Just as Ukraine’s military learned and improved on drone tactics Russian separatists employed in the 2014-2015 war, videos are showing Russia copying Ukraine’s improved methods.

Massive use of DJI products could theoretically be compromised should the company, or state regulators, attempt to impose geographic locks. However, Ukraine has reportedly developed a hack to “reflash” DJI drones and remove safety software Russia exploited in the past to locate and disable drones or attack their operators.

Ukraine and Russia could produce similar camera drones domestically, but production quality, scale and cost-efficiency would likely not be the same, Bendett advised—especially for Russia as it struggles to obtain microelectronics because of international sanctions.

Nonetheless, Russian arms manufacturer Almaz-Antey announced it was testing a self-developed quadcopter with 90% domestic parts made of lightweight polymers and carbon fibers that could eventually serve as a “Russian DJI.”

Soldier fits a 30-millimeter VOG-17 grenade to a DJI Mavic 2 Pro quadcopter.
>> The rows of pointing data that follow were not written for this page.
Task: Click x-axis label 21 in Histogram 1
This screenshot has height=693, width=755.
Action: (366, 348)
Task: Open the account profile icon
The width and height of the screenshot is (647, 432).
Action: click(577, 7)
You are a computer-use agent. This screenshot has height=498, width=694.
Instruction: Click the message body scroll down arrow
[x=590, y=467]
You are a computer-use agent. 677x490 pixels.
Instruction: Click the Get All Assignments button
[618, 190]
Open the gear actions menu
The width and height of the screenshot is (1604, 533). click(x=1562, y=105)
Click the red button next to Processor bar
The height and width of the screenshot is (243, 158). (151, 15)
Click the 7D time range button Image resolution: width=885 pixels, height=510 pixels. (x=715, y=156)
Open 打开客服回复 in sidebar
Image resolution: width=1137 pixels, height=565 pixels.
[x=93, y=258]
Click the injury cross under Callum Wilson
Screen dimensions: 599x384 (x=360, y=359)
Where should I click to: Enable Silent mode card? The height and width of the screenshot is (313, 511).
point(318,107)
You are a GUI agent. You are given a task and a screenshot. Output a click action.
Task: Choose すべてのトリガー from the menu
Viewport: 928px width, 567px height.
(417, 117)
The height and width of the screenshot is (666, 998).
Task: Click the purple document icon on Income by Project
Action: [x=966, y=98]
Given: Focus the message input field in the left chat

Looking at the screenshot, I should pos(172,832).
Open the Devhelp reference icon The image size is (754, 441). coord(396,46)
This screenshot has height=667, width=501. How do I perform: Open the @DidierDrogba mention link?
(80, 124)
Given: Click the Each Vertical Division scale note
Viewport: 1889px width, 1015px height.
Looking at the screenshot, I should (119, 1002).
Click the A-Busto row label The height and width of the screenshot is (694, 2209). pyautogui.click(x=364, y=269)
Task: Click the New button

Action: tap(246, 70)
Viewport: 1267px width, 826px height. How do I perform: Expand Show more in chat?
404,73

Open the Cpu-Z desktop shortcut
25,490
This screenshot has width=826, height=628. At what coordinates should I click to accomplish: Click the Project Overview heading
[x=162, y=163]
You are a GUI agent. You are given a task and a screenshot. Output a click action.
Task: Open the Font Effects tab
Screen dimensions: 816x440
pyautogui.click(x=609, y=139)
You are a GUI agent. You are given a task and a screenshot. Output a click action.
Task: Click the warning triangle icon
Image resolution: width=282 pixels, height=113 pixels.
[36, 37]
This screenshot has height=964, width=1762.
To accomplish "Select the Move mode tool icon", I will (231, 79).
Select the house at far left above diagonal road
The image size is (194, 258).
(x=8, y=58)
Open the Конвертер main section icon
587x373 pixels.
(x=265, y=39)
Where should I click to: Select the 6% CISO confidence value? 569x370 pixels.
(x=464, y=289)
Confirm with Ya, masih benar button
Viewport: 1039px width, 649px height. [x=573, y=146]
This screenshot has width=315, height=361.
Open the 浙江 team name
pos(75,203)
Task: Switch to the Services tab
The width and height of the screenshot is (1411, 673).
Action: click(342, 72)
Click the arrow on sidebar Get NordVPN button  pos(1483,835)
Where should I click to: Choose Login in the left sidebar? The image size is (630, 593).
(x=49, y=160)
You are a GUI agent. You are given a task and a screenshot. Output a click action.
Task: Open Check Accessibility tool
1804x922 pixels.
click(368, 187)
Photo posted to Facebook by Ukraine’s 17th Tank Brigade.


To supplement its Uran-6 de-mining vehicles, Russia has begun using the remote-controlled 45-ton Prokohd-1 UGV, a disarmed T-90A tank equipped with KTM-7 or -8 mine-rollers—possibly the heaviest operationally deployed UGV so far. Ukraine, meanwhile, is reportedly deploying the Roomba-like Temerland GNOM kamikaze mine. Directed via a quadcopter, it’s designed to roll under armored vehicles and detonate a TM-62 anti-tank mine. A machine-gun-armed variant of GNOM may see patrol use, while Russia says it’s preparing a 3-ton Marker 2 UGV for eventual combat deployment in Ukraine.

At sea, around two dozen mostly unspecified UUVs and USVs, donated to Ukraine by the U.S., U.K. the Netherlands and Germany, play a quiet but strategically high-stakes role mitigating risks from mines or clandestine sabotage attacks on Ukraine’s grain shipping.

Furthermore, on September 21, a novel USV ran aground near Russia’s major naval base at Sevastopol, in Crimea. According to submarine expert H.I. Sutton, the stealthy (median radar cross-section around 0.6 sqaure meters) USV was likely Ukrainian and intended for an explosive kamikaze attack. If Ukraine manages to use UUVs/USVs to damage valuable Russian naval assets in port, that could further weaken the Russian Black Sea Fleet’s posture after the loss of flagship missile cruiser Moskva.